似ているようで違うものもあれば、どっちが正しいの?なんて事も多々あることでしょう。
今回は『防湿気密シートと透湿防水シート』について書かれたものをご紹介します。
まず頭に入れておきたい事があります。
それは分子の大きさについてです。
水>空気>水蒸気(湿気)
シートには目に見えない無数の穴が開いています。
水分子よりも大きな穴をもつシートは、水を通してしまいます。これを透水といいます。
水分子よりも小さく水蒸気分子よりも大きい穴をもつシートは、水は通しませんが水蒸気を通してしまいます。これを防水・透湿といいます。
空気分子は水蒸気分子よりも大きいので、水蒸気が通らない穴をもつシートは空気も水蒸気も通しません。これを防湿・気密といいます。
元々北海道や東北などの寒冷地の住宅では、住宅の断熱化が推進されていました。
外皮を通した熱の移動を少なくし、暖房負荷の低減を図っての事でした。
でも建物の断熱化を図った結果は、断熱材内部の結露(内部結露)によるカビや構造材の腐食などが発生と、それに伴う建物の耐久性低下でした。

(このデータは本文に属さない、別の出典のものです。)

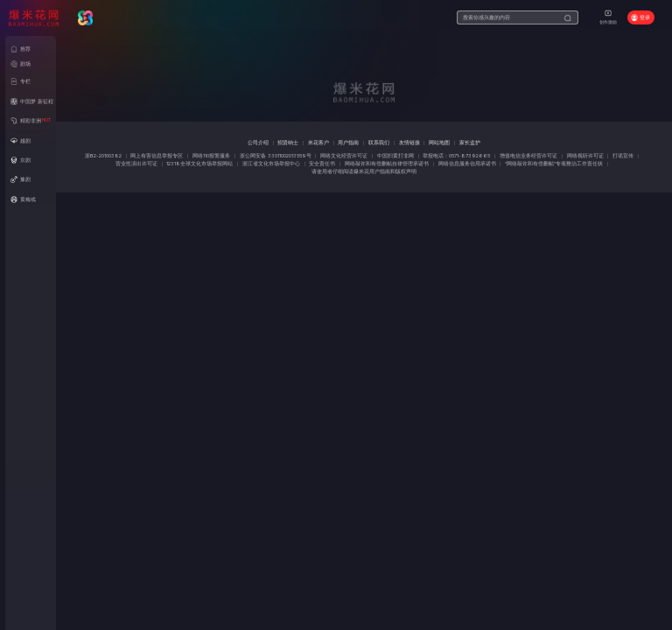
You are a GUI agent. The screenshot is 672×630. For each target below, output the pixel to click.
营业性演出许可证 (136, 164)
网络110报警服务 (211, 156)
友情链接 (410, 143)
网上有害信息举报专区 (157, 156)
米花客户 (318, 143)
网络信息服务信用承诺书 (467, 164)
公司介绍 (258, 143)
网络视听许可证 (585, 156)
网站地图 (439, 143)
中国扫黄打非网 (396, 156)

室内側の壁の穴を透過した暖かい熱を伴った水蒸気は、室外の冷たい空気で冷やされ結露します。
ここに吸水性を持つ断熱材があれば、結露水を吸収し断熱性は低下します。
吸水した断熱材は重くなりますから、下に落ちてしまう事もあるでしょう。
こうした状態では、ますます内部結露は増える一方となります。
いずれ木材腐朽が始まり、建物の耐久性は著しく減少します。
内部結露を防止する為には、建物全体の気密性を高め水蒸気の侵入を遮る必要があります。
そこで、断熱材の室内側に防湿・気密性の高いプラスチック系シートや他の材料と複合したシートが貼られるようになりました。
別張り防湿フィルムと呼ばれるこうしたシートを用いた『防湿・気密層』を連続的に設ける施工は、高断熱・高気密化として普及・拡大する事になります。
今では、さまざまな材質・性能の製品が、別張り防湿フィルムとして出回っています。
グラスウールなどの繊維系断熱材に、アスファルトコーティング又はアルミニウム箔を貼り合わせたクラフト紙で防湿層を構成する場合もありますが、やはり主流はポリエチレンフィルムなどのプラスチック系シートでしょう。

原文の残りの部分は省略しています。